* Work required: Return the records from the line with "Where should I" to the line with "The height and", both included, copying each line without any change.

* Records provided:
-.-.-

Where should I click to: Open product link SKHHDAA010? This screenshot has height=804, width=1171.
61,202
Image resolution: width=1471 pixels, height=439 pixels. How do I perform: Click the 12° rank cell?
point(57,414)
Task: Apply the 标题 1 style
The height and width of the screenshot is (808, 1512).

-.-.-

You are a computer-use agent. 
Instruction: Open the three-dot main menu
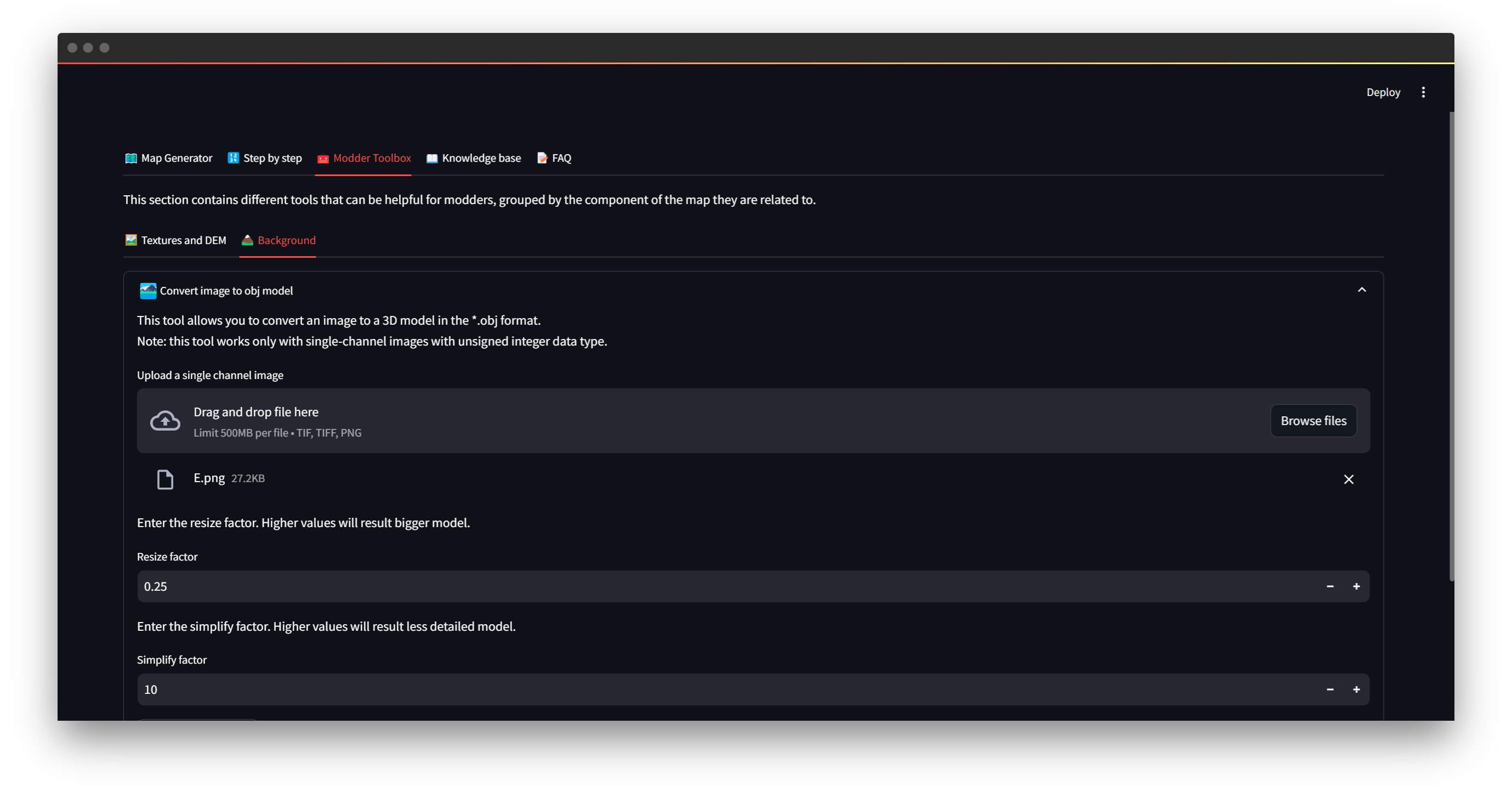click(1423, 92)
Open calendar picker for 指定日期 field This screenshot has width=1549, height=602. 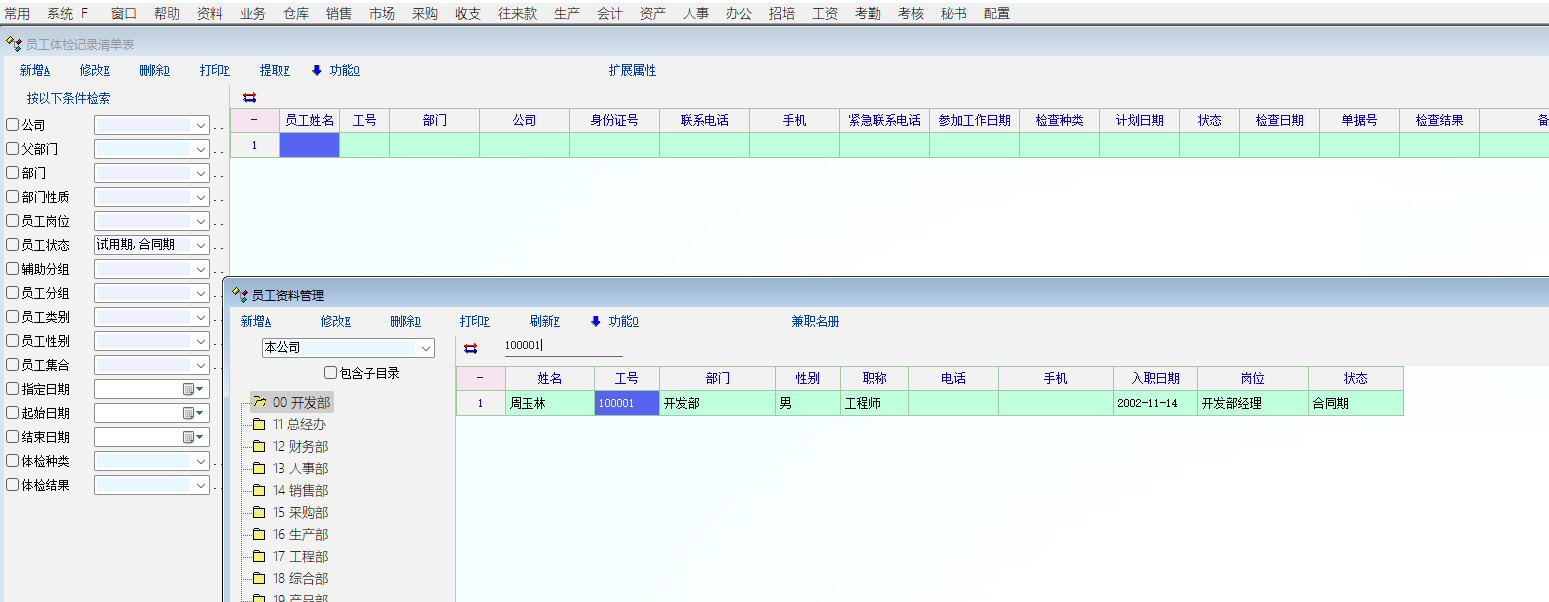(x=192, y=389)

-.-.-

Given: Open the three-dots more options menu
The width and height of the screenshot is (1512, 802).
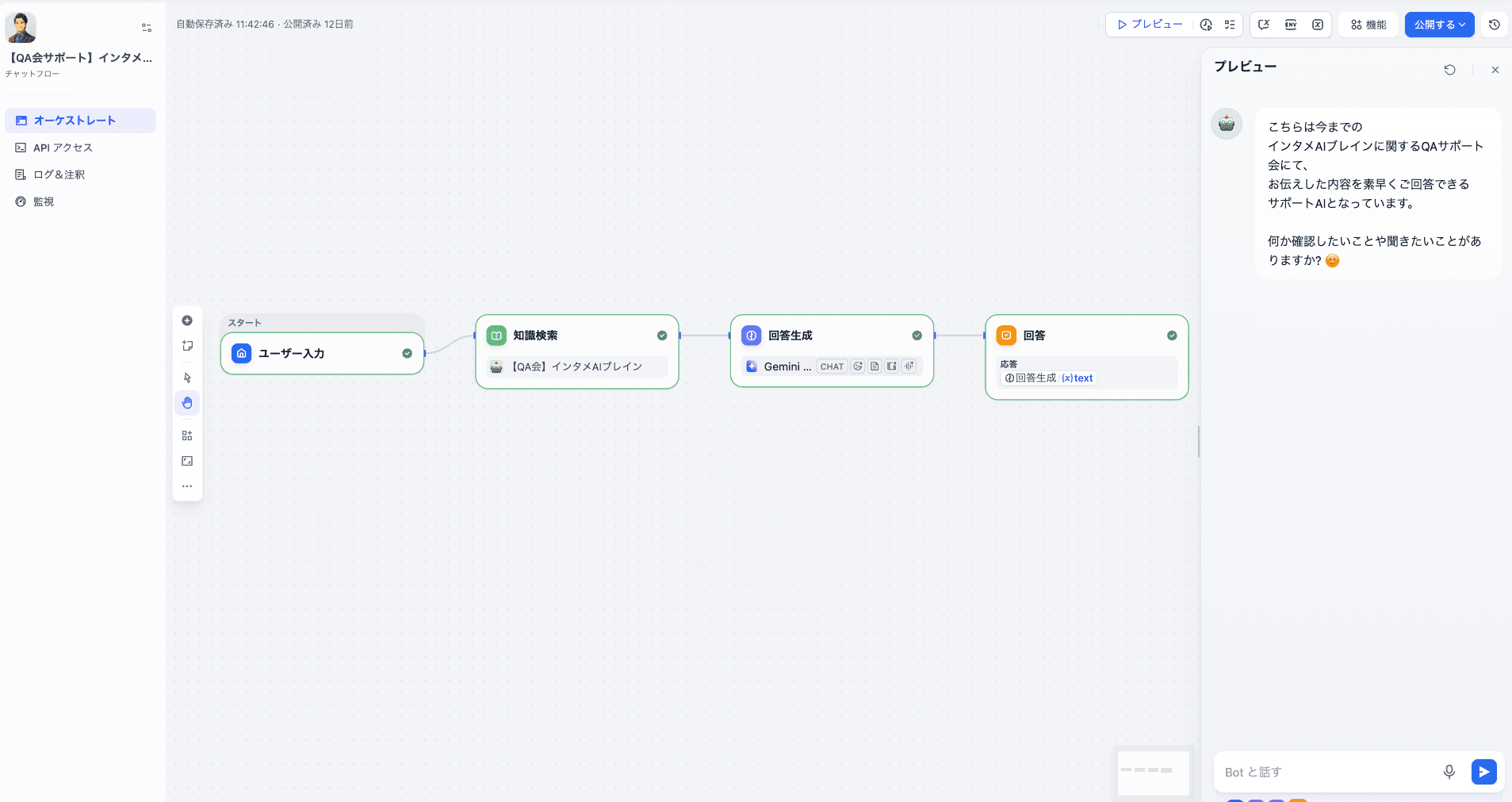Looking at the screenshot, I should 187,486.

-.-.-

* Result below:
Where should I click to: Open product link SKHHDAA010? This screenshot has height=804, width=1171.
61,202
Image resolution: width=1471 pixels, height=439 pixels. How do I perform: Click the 12° rank cell?
point(57,414)
Task: Apply the 标题 1 style
The height and width of the screenshot is (808, 1512).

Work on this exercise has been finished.